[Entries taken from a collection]
^^^^^^^^^^^^^^^^

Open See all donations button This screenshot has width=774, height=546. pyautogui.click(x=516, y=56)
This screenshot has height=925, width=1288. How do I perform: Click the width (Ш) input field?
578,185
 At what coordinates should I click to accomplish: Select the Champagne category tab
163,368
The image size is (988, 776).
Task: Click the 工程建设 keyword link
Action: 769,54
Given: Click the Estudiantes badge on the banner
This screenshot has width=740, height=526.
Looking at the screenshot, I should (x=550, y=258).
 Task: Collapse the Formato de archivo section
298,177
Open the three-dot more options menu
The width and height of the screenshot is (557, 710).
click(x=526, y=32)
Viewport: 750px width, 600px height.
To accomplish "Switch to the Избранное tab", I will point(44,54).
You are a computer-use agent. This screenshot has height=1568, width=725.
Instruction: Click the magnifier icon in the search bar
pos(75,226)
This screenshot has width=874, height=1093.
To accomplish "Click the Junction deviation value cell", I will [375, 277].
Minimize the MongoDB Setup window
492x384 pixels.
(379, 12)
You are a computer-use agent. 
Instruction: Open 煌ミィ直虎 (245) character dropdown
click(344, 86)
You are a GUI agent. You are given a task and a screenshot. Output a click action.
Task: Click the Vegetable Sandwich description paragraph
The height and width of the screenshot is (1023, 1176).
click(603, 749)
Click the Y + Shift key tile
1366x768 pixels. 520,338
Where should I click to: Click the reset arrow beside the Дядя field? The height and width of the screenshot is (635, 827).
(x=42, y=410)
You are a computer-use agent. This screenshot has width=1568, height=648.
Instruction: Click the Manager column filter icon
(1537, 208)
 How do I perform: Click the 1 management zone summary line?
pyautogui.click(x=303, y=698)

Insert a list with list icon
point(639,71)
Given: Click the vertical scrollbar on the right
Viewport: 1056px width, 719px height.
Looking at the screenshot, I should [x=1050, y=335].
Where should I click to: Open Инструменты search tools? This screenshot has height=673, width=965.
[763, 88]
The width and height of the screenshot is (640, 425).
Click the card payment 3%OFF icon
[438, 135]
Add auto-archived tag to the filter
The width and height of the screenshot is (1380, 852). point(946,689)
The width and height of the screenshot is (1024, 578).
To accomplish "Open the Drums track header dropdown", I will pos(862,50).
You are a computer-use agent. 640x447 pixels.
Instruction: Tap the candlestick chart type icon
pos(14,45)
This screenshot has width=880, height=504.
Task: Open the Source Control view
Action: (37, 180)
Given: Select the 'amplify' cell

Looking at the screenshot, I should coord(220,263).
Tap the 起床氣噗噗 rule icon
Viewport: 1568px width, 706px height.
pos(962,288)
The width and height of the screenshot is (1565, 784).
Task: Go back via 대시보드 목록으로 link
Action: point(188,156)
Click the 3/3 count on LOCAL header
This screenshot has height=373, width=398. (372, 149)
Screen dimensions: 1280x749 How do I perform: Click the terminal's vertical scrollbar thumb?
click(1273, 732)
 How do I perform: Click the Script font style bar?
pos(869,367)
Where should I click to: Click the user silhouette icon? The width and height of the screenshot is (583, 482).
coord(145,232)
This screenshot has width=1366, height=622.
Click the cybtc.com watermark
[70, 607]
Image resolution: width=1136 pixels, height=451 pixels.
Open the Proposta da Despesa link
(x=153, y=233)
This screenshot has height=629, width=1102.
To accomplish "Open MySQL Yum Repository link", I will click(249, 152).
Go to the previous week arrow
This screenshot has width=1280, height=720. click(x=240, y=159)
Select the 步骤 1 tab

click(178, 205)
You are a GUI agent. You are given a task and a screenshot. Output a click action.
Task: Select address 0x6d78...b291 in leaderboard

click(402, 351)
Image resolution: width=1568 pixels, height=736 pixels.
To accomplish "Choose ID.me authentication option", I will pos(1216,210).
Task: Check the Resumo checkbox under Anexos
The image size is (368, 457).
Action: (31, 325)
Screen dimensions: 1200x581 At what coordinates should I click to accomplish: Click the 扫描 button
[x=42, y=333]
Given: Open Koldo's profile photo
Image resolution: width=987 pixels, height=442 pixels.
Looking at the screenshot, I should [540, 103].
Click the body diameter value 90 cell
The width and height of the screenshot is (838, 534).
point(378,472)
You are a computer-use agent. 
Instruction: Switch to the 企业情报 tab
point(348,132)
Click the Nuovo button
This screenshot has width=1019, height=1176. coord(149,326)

^^^^^^^^^^^^^^^^

WORK REQUEST:
Each line above from the one with "Where should I click to: Click the user" up to and including the one with "Given: Open Koldo's profile photo" must be set down exactly, and no line outside that span may appear.

WRITTEN SOLUTION:
Where should I click to: Click the user silhouette icon? The width and height of the screenshot is (583, 482).
coord(145,232)
This screenshot has width=1366, height=622.
Click the cybtc.com watermark
[70, 607]
Image resolution: width=1136 pixels, height=451 pixels.
Open the Proposta da Despesa link
(x=153, y=233)
This screenshot has height=629, width=1102.
To accomplish "Open MySQL Yum Repository link", I will click(249, 152).
Go to the previous week arrow
This screenshot has width=1280, height=720. click(x=240, y=159)
Select the 步骤 1 tab

click(178, 205)
You are a GUI agent. You are given a task and a screenshot. Output a click action.
Task: Select address 0x6d78...b291 in leaderboard

click(402, 351)
Image resolution: width=1568 pixels, height=736 pixels.
To accomplish "Choose ID.me authentication option", I will pos(1216,210).
Task: Check the Resumo checkbox under Anexos
The image size is (368, 457).
Action: (31, 325)
Screen dimensions: 1200x581 At what coordinates should I click to accomplish: Click the 扫描 button
[x=42, y=333]
Given: Open Koldo's profile photo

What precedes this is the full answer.